Investigating GitHub Issues
Use the GitHub CLI (gh) for all GitHub interactions — fetching issues, searching, listing PRs, etc. Direct URL fetching may not work reliably.
Early Exit Criteria
Before running the full process, check if you can stop early:
- •Clear duplicate: If Step 3 finds an identical open issue with active discussion, stop after documenting the duplicate link.
- •Wrong repo: If the issue clearly belongs to a different project, note it and stop.
- •Insufficient information: If the issue has no reproducible details and no version info, skip to the report and recommend the author provide more context.
Investigation Process
Step 1: Fetch Issue Details
Retrieve the issue metadata:
gh issue view <issue-url> --json title,body,author,labels,comments,createdAt,updatedAt
Extract:
- •Title and description
- •Author and their context
- •Existing labels and comments
- •Timeline of the issue
- •Version information: identify what version the issue is reported against
- •Package scoping: identify which package(s) in the monorepo this issue affects (e.g.,
packages/apps/shopify-app-remix,packages/api-clients/api-codegen-preset).
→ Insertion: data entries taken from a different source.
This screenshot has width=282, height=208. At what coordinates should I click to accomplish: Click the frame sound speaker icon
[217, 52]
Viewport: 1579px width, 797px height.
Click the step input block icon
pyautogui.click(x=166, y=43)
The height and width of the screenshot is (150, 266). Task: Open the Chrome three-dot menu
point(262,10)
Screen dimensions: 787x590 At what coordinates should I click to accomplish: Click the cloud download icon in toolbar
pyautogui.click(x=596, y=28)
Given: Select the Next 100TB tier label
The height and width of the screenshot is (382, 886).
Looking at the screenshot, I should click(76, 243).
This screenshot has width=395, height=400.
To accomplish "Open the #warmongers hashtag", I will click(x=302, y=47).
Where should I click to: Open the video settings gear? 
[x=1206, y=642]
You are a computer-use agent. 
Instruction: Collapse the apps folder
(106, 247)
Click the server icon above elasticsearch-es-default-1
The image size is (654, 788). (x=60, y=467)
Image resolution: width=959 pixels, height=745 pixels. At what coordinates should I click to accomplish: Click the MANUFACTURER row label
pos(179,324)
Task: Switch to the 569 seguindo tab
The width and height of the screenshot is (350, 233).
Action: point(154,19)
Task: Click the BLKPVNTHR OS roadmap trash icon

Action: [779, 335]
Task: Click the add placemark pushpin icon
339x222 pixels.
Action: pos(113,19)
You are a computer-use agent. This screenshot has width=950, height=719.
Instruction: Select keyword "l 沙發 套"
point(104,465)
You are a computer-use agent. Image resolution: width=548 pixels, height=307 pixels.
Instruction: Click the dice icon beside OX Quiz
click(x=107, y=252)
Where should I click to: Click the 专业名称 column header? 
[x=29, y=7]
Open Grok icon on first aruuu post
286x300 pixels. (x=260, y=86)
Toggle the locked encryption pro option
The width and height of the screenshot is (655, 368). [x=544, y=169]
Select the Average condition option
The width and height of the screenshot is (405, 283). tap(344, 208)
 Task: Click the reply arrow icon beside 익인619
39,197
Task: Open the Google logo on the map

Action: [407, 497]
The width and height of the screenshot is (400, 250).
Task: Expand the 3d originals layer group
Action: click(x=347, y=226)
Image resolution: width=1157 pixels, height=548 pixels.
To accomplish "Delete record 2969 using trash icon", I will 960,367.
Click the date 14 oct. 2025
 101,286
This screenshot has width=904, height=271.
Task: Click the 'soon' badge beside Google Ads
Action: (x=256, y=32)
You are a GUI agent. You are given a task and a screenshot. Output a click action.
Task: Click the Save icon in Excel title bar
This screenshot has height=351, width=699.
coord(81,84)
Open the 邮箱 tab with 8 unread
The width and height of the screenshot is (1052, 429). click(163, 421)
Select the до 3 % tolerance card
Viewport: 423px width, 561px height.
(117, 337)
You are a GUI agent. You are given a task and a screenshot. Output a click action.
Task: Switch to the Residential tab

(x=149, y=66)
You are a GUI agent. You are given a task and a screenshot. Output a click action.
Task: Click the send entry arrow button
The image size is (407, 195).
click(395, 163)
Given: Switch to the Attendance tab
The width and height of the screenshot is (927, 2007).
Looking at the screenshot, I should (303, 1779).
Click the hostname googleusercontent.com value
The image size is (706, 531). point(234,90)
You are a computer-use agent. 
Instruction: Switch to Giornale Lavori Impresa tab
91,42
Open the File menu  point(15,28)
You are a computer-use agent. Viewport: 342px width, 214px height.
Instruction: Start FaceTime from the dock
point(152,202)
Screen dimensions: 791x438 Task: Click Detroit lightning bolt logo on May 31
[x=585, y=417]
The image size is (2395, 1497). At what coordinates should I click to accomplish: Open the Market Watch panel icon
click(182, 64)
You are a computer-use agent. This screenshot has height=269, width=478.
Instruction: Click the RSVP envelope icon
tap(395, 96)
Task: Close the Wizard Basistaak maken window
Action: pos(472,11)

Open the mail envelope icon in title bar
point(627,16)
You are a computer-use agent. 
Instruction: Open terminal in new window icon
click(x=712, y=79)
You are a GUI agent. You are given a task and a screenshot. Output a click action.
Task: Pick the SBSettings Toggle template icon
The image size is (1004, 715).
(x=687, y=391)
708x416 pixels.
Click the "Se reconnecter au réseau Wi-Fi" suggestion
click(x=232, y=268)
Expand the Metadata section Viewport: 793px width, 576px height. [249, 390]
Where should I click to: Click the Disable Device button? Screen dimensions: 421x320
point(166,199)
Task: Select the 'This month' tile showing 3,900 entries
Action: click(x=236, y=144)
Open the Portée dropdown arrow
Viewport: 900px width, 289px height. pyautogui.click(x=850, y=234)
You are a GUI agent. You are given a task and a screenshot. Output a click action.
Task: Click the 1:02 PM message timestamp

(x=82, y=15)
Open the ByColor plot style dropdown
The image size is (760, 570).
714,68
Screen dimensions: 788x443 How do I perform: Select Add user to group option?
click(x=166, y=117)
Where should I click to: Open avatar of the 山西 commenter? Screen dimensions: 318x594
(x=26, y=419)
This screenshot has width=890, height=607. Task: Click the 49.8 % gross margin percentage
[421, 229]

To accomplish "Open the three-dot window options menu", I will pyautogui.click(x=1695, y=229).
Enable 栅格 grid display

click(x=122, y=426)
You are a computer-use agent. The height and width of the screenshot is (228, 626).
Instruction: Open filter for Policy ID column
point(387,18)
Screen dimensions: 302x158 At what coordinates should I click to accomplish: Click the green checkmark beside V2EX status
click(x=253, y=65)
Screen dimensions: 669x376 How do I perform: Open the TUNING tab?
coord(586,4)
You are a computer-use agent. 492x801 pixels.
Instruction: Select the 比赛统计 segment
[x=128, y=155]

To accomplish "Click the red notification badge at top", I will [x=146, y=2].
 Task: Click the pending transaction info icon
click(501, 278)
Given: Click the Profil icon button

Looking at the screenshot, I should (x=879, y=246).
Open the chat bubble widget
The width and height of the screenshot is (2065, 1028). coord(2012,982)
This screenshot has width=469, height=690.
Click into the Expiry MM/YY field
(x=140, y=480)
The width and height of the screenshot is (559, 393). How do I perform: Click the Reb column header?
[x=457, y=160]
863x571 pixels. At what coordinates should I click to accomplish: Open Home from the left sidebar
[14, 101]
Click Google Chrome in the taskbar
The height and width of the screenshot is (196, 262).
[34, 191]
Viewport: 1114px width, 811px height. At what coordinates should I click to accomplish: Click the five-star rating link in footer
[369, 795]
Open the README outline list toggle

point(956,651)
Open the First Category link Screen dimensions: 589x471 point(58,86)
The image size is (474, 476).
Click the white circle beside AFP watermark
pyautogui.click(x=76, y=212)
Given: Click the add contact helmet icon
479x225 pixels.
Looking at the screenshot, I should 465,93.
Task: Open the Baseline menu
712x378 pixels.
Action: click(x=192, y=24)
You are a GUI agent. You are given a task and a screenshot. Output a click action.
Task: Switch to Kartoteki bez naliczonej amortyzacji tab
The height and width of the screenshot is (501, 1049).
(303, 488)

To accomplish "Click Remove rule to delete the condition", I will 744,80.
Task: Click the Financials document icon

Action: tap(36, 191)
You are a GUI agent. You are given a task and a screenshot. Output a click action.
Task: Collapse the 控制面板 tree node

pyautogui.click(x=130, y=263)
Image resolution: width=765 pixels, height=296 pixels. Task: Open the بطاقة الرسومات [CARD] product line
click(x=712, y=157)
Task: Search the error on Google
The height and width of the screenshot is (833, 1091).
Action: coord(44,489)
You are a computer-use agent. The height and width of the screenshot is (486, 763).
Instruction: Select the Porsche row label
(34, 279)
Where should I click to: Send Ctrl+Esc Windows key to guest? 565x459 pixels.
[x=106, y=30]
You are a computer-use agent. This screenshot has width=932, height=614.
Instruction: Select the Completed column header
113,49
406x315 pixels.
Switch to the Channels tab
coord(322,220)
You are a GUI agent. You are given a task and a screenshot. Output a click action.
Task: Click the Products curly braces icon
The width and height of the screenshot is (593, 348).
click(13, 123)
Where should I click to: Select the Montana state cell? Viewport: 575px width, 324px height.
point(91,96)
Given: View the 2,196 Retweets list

Scope all subsequent investigation to those packages.
Step 2: Assess Version Status
Determine the current latest major version before going deeper — this drives the entire classification:
gh release list --limit 5 git tag -l | grep -E '^v?[0-9]+\.[0-9]+' | sort -V | tail -5
Compare the reported version against the latest major version and apply the version maintenance policy (see ../shared/references/version-maintenance-policy.md).
Also check if the issue may already be fixed in a newer release:
- •Review the CHANGELOG.md in the affected package(s)
- •Compare the reported version against the latest published version for that package
Step 3: Search for Similar Issues and Existing PRs
Search before deep code investigation to avoid redundant work:
gh issue list --search "keywords from issue" --limit 20 gh issue list --search "error message or specific terms" --state all gh pr list --search "related terms" --state all gh pr list --search "fixes #<issue-number>" --state all
- •Look for duplicates (open and closed)
- •Check if someone already has an open PR addressing this issue
- •Check if this has been previously discussed or attempted
- •Note previous solutions, workarounds, or explanations
- •Always provide full GitHub URLs when referencing issues/PRs (e.g.,
https://github.com/owner/repo/issues/123)
Step 4: Attempt Reproduction
Before diving into code, verify the reported behavior:
- •Check if the described behavior matches what the current codebase would produce
- •If the issue includes a code snippet or reproduction steps, trace through the relevant code paths
- •If the issue references specific error messages, search for them in the codebase
This doesn't require running an app — code-level verification (reading the logic, tracing the flow) is sufficient.
Step 5: Investigate Relevant Code
Based on the issue, similar issues found, and reproduction attempt, examine the codebase within the scoped package(s):
- •Files and modules mentioned in the issue
- •Related tests that provide context
- •Recent commits in the affected area
- •Code changes from similar resolved issues
Step 6: Classify and Analyze
Apply version-based classification from ../shared/references/version-maintenance-policy.md:
- •Identify if the issue involves a technical limitation or architectural constraint
- •For feature requests hitting technical limitations, assess the need for business case clarification
Step 7: Produce the Investigation Report
Write the report following the template in references/investigation-report-template.md. Ensure every referenced issue and PR uses full GitHub URLs.
If a PR review is needed for a related PR, use the reviewing-pull-requests skill.